There are a tremendous amount of uninspired websites around, all choc-a-bloc with huge desaturated photos. One upside of this is that there's a much bigger focus on actual UX, and tbh I find this a pretty satisfying thing to focus on.

Perhaps there is also someone in your peer group who you'd enjoy working with? Collaborative projects can be rejuvenating. If you land a big project it might be a good opportunity to try it out.

Happy to natter on further if this is helpful, either on here or via MeFi Mail.
posted by Magnakai at 10:16 AM on August 13, 2014 [1 favorite]


Response by poster: Magnakai, thanks. Can you elaborate a bit on what kind of code knowledge is required to make use something like Underscores or Roots?
posted by ecorrocio at 11:38 AM on August 13, 2014


Using Headway is your choice. It is totally possible to create wordpress themes completely by hand. I have many clients with wordpress sites that I've taken over the maintenance for and only 1 of them used Headway (or similar) and they ultimately decided to ditch it and have the design built the "old" way.

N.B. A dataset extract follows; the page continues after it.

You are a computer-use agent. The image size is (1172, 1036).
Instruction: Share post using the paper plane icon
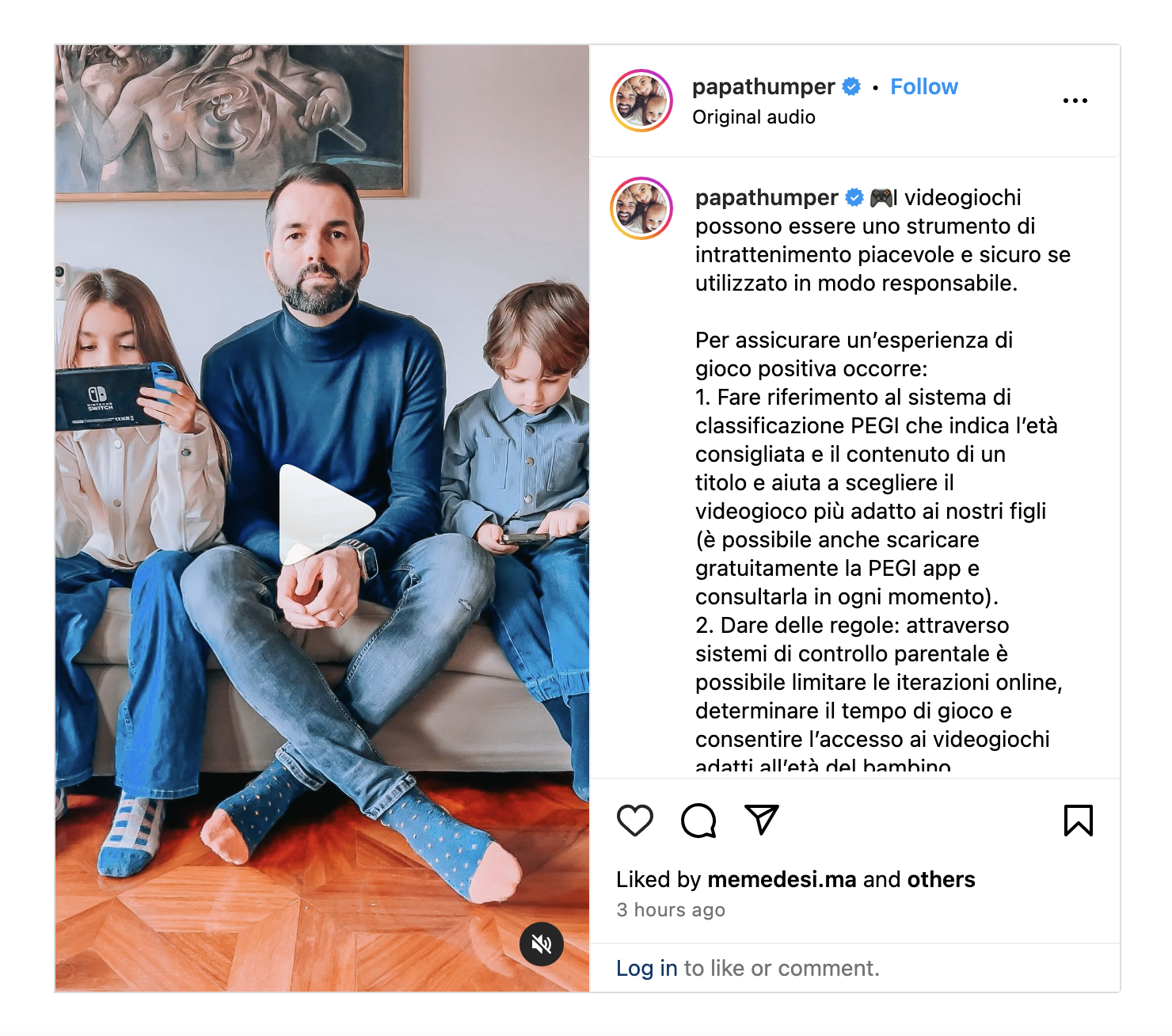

If you don't like using Headway, why not just not use it? It would help to be familar with PHP but you don't really need more than that just for building themes. You'll still need plugins for non-standard functionality if you don't write code but you can style up the output just like normal.
posted by missmagenta at 12:51 PM on August 13, 2014


Response by poster: missmagenta - I didn't say I don't like Headway. I think it's quite good, and flexible. I'm speaking more of the approach to designing sites required in the current tech environment. It's not about the tools so much as a how web design has changed, and trying to find my groove in the current paradigm. Thanks tho.
posted by ecorrocio at 1:20 PM on August 13, 2014


Oh, I hear you loud and clear, and echo your frustration. I also lament that we've fallen into these design paradigms, and reminisce about the days of websites that were memorable because they had solid concepts behind them and didn't use templates. Even before Wordpress, though, I found the majority of "Brochure Websites" fell into boring territory fast. Remember the Hockey Stick!?

What has worked for me in this situation is making an effort to seek out projects that involve more challenging user experience patterns than "brochure websites" provide. Find more clients who need design for software, web apps in particular. This is where I find the most satisfaction, because it's custom work that's always different, and can be informed very well by usability testing. You'll have to partner with a developer, though.

If you want to stick with brochure websites, then maybe try getting projects through an ad agency or design firm. The budgets are typically much higher than freelance, and the expectations for originality are a lot higher. You also will not be expected to do all the coding, because they have dedicated developers for that.
posted by oxisos at 2:59 PM on August 13, 2014 [2 favorites]


If you're going to create bespoke templates, you would need to use HTML, CSS, PHP, and probably JavaScript. What starter themes do is give you most of the structure. They're basically custom theme boilerplates. You would be hacking them up to create your own themes.

Underscores is Automattic's own starter theme. Probably the simplest, it has just enough structure and information to give you a running start.

Bones is a little more fully featured. I used it a couple of times and ended up ripping out enormous swathes of it. However, it is very well commented, so might be good for someone less confident. Just don't be afraid to use the delete key.

Roots is an enormous, complicated starter theme. It changes a lot of default WP functionality. Definitely very useful if you can get your head around it, but I would recommend being very familiar with Wordpress conventions beforehand.